Your answer should be the lines below from the one holding "Kim Hiles, Author | Educator (529, 117)" through the one holding "[TikTok] (852, 1266)", copied exactly and with nothing else.

Information given:

□ □ □ □ □ □ □

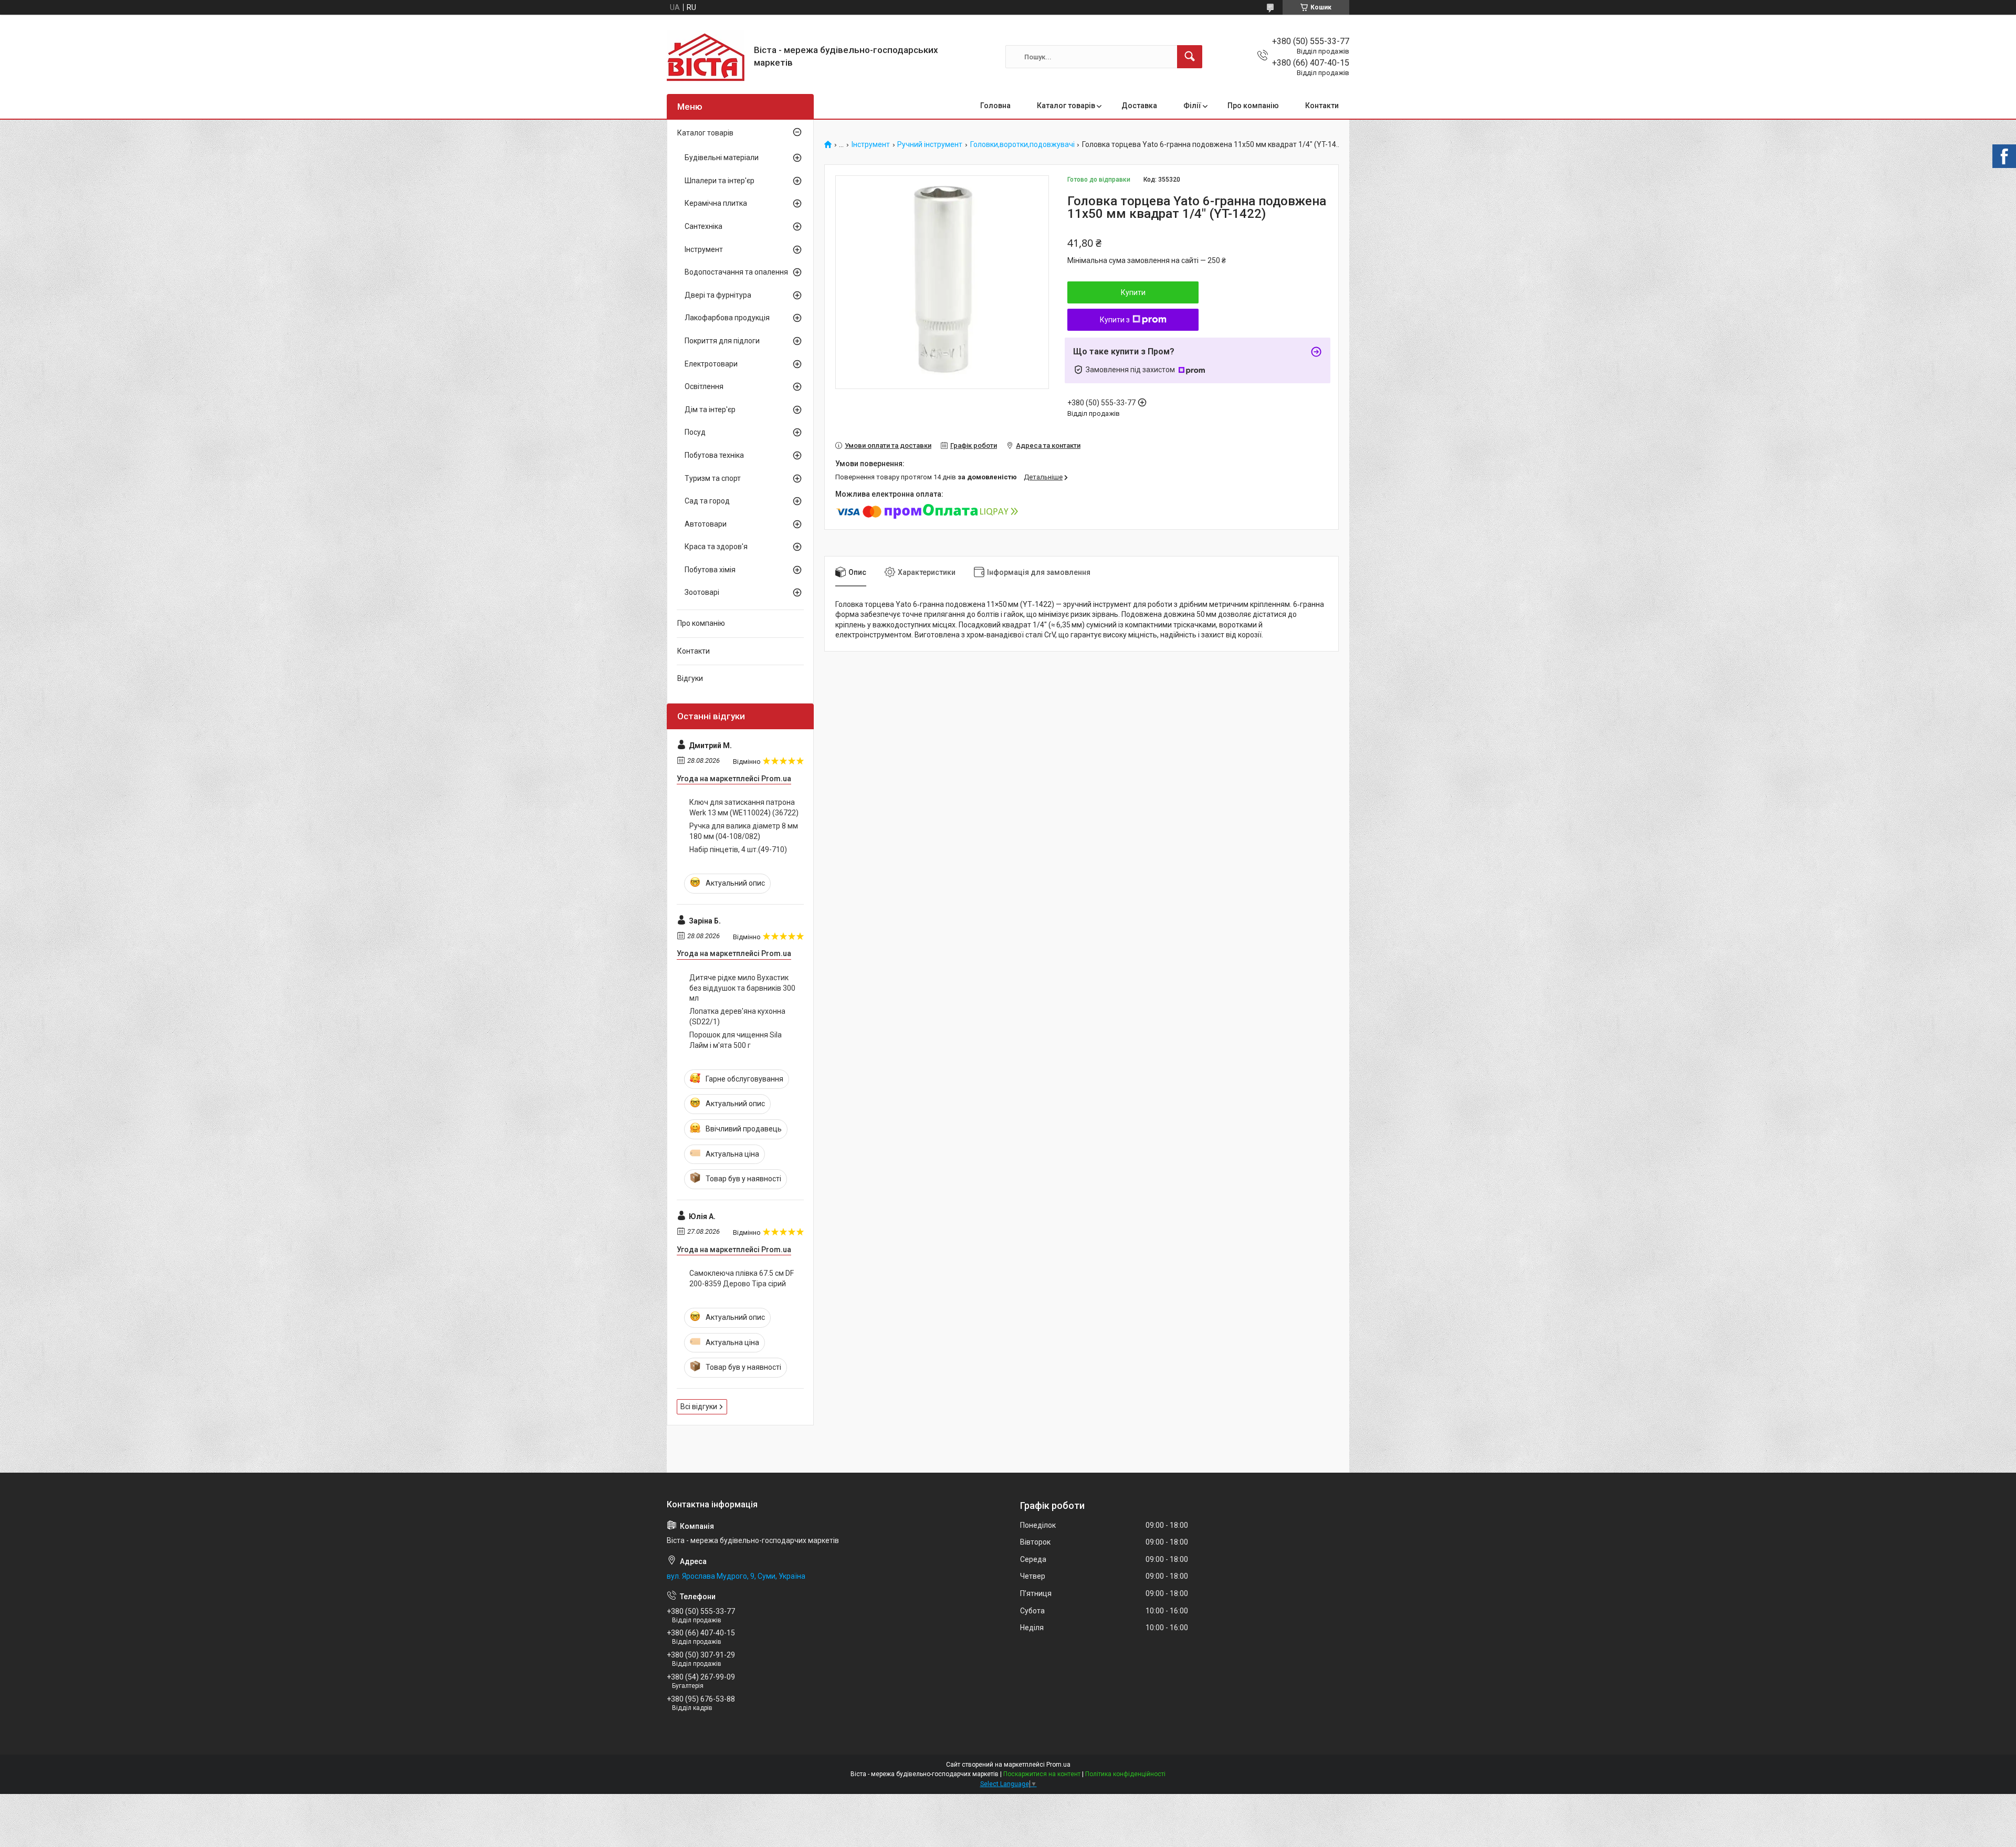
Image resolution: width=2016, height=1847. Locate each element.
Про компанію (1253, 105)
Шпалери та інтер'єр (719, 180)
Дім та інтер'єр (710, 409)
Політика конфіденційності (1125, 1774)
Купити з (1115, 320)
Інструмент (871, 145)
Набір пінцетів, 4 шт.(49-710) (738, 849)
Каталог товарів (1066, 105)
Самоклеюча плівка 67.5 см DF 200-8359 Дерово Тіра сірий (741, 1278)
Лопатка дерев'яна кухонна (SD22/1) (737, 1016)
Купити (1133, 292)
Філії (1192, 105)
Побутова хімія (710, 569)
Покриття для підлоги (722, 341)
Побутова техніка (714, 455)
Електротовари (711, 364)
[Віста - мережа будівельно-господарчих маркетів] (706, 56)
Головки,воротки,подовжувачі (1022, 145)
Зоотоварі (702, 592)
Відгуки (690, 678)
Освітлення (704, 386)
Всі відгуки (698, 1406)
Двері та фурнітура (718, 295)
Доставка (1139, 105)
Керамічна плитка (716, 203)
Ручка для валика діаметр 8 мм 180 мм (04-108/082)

□ □ □ □ □ □ □

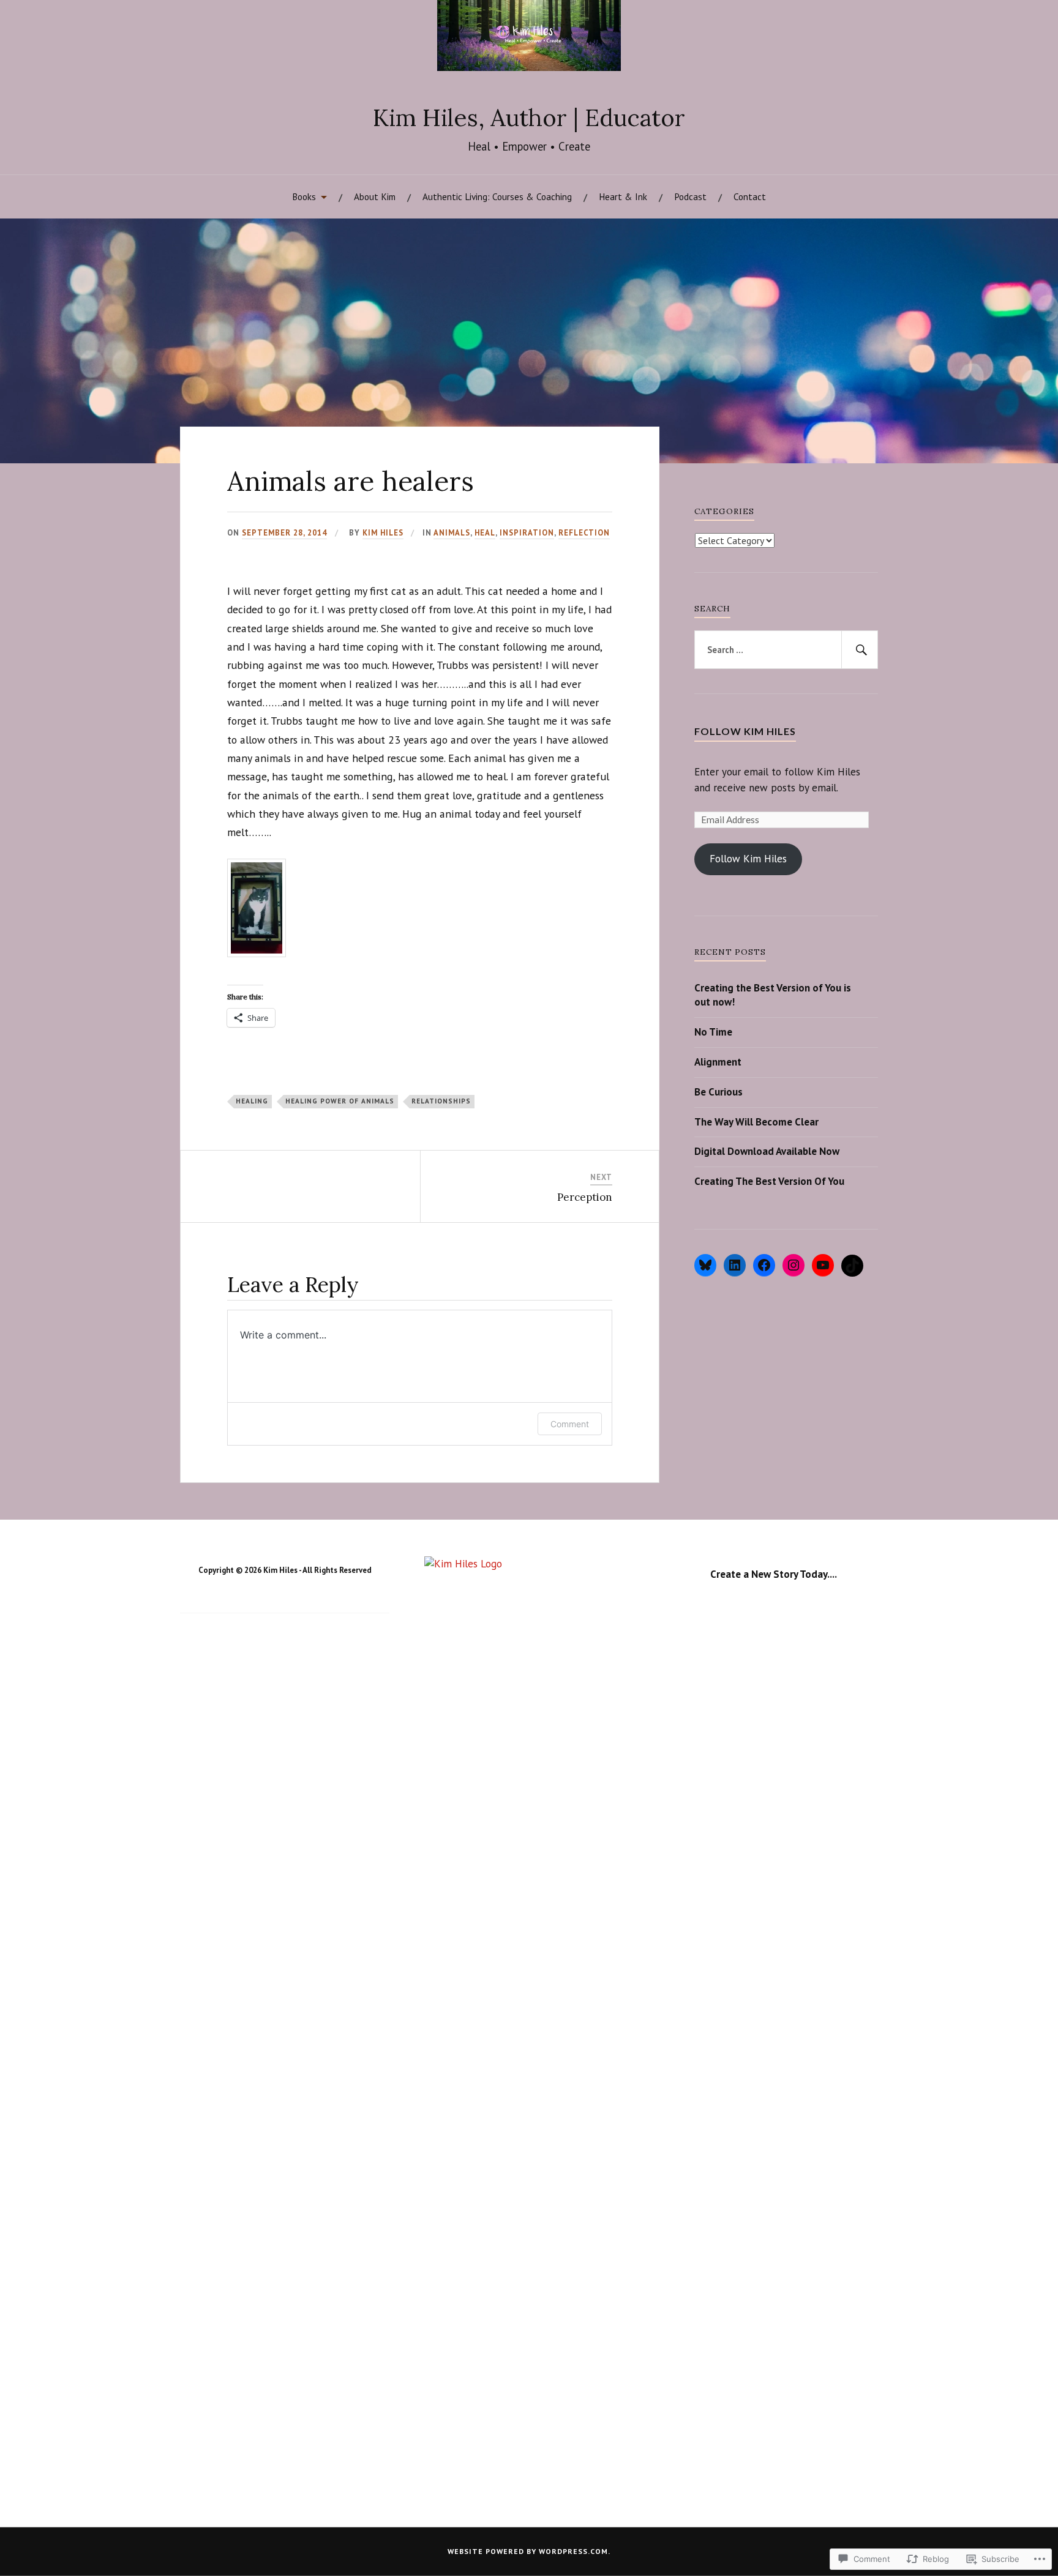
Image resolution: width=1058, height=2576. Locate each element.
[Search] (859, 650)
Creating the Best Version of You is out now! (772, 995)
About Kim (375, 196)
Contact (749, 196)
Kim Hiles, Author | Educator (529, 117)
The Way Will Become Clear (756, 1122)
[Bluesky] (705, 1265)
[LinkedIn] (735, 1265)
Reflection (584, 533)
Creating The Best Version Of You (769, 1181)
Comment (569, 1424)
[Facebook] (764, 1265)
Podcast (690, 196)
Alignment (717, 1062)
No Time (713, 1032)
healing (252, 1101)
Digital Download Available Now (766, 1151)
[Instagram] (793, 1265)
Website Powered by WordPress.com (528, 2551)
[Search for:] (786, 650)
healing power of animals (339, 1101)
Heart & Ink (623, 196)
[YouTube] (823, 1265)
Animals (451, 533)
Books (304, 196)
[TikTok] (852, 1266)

□ □ □ □ □ □ □

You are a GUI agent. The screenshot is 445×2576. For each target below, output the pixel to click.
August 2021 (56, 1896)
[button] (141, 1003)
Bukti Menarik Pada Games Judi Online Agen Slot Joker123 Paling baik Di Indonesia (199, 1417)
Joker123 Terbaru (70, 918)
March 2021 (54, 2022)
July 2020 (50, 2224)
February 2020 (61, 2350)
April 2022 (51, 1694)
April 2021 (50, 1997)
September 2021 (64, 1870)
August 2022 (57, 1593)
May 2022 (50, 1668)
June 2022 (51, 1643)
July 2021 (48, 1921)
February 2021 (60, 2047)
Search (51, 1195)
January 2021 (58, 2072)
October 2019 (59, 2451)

□ □ □ □ □ □ □

Answer section:
Kim Hiles, Author | Educator (529, 117)
The Way Will Become Clear (756, 1122)
[Bluesky] (705, 1265)
[LinkedIn] (735, 1265)
Reflection (584, 533)
Creating The Best Version Of You (769, 1181)
Comment (569, 1424)
[Facebook] (764, 1265)
Podcast (690, 196)
Alignment (717, 1062)
No Time (713, 1032)
healing (252, 1101)
Digital Download Available Now (766, 1151)
[Instagram] (793, 1265)
Website Powered by WordPress.com (528, 2551)
[Search for:] (786, 650)
healing power of animals (339, 1101)
Heart & Ink (623, 196)
[YouTube] (823, 1265)
Animals (451, 533)
Books (304, 196)
[TikTok] (852, 1266)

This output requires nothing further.